Bulldogs coach Dean Pay was at a loss to explain his side's frail performance in the middle of the park, as they were crushed 40-6 by the New Zealand Warriors to start their year.

The Bulldogs at times had no answer for the hard-running Warriors, who clocked over 400 metres more than Canterbury and broke 38 tackles, en route to the seven tries-to-one victory in Auckland.

"Physically they were just too good for us. They brought the ball out of their own end [better], they played it faster than us," Pay said.

"It's an attitude thing… their tackle breaks [were] something like 40, it's just not good enough.

"We prepared really well. Our attitude towards how physical we need to be needs to be better.

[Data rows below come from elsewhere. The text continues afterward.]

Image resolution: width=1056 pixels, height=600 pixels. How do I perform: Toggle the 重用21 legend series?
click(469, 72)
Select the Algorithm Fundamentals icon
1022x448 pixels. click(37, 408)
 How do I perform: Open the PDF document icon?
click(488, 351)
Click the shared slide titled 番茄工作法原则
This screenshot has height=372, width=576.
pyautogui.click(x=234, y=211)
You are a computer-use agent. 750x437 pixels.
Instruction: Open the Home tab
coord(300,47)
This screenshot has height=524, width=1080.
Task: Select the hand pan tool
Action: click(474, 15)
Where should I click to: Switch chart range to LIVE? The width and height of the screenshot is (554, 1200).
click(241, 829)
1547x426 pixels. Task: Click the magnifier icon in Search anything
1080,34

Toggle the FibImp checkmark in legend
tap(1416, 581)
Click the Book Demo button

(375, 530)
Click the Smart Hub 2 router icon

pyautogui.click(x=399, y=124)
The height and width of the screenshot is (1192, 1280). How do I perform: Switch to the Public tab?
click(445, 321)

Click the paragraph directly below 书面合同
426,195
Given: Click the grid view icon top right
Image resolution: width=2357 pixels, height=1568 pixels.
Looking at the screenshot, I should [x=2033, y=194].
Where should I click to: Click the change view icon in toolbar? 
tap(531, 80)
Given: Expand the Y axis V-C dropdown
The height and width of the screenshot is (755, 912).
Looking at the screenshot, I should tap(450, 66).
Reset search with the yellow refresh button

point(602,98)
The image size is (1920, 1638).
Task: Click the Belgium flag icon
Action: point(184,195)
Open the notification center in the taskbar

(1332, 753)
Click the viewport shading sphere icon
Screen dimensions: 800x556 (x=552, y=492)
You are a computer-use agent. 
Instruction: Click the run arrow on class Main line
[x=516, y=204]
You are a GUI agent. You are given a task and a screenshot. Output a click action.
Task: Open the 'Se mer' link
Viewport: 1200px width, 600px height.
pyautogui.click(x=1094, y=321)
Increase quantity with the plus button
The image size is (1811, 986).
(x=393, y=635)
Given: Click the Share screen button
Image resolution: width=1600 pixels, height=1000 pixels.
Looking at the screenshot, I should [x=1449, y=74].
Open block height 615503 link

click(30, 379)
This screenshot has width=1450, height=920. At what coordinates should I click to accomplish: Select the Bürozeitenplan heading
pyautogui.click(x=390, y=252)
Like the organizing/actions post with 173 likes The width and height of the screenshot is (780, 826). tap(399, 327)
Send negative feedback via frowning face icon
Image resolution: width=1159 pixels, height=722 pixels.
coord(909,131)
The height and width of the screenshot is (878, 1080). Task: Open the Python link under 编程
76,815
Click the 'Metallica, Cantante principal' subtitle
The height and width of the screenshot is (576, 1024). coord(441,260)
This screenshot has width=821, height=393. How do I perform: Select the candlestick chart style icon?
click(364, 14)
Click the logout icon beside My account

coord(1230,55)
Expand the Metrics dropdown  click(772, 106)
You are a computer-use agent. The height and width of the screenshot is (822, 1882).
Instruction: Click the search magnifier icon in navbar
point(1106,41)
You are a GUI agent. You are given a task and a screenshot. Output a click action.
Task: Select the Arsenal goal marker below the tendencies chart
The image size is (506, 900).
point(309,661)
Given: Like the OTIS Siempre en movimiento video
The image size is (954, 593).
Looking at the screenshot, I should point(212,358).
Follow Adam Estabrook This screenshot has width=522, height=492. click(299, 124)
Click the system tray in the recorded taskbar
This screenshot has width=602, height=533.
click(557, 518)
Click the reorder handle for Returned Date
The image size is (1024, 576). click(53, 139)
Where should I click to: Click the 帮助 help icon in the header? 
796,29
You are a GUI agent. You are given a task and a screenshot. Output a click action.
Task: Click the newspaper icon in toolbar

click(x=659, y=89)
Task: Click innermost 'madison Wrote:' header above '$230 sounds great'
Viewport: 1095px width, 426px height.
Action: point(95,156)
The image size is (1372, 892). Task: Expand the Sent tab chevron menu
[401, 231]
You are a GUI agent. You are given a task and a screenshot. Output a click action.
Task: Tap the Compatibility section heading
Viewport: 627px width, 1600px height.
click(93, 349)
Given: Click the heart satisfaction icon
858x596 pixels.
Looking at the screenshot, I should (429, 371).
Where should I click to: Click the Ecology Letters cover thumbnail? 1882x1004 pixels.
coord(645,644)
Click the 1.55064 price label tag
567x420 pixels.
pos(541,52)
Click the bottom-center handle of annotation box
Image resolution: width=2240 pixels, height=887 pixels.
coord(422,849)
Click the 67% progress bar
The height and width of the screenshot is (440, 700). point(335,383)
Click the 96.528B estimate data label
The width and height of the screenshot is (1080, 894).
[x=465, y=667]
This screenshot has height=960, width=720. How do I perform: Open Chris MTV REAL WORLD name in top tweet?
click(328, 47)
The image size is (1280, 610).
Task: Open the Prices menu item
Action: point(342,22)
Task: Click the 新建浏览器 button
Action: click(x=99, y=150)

"We turned up and at the end of the day they were more physical than us, they ran harder, they tackled harder.

Match Highlights: Warriors v Bulldogs

"We are going to [have to] change it and change it really quick."

Several of the Warriors' four-pointers saw them break through weak first-up contact on the way to the line, while the Bulldogs were also guilty of falling for dummies in the lead-up to tries from Adam Keighran and Roger Tuivasa-Sheck.

Off-season recruit Dylan Napa told NRL.com the below-par showing from Canterbury's pack came out of the blue, insisting there had been no lack of physicality in the work done over the off-season.

Bulldogs prop Dylan Napa. ©Shane Wenzlick/NRL Photos

"It's not a reflection of how we trained in the pre-season, which is disappointing," Napa said.

"I thought both their front-rowers, Bunty [Afoa] and Agnatius [Paasi], and also Lachlan Burr, they really held that middle strong, ran in numbers, and supported each other. They did the complete opposite to what we did, which sucks."

Pay also expressed concern at his side's lack of polish at the end of attacking sets, with neither the experienced Kieran Foran or youngster Lachlan Lewis managing to cause the Warriors problems in the final third.

The Bulldogs completed at over 90 per cent in the first half and finished the match having made just five errors to the Warriors' nine, yet the visitors took 54 minutes to score a try in an otherwise dour attacking display.

"That's about all we can take out of it, we completed really high, but we didn't do anything with it because we didn't generate any ruck speed for ourselves," Pay said.

"We need to be better there [at the end of sets]. We gave away four seven-tackle sets as well, it just snowballed."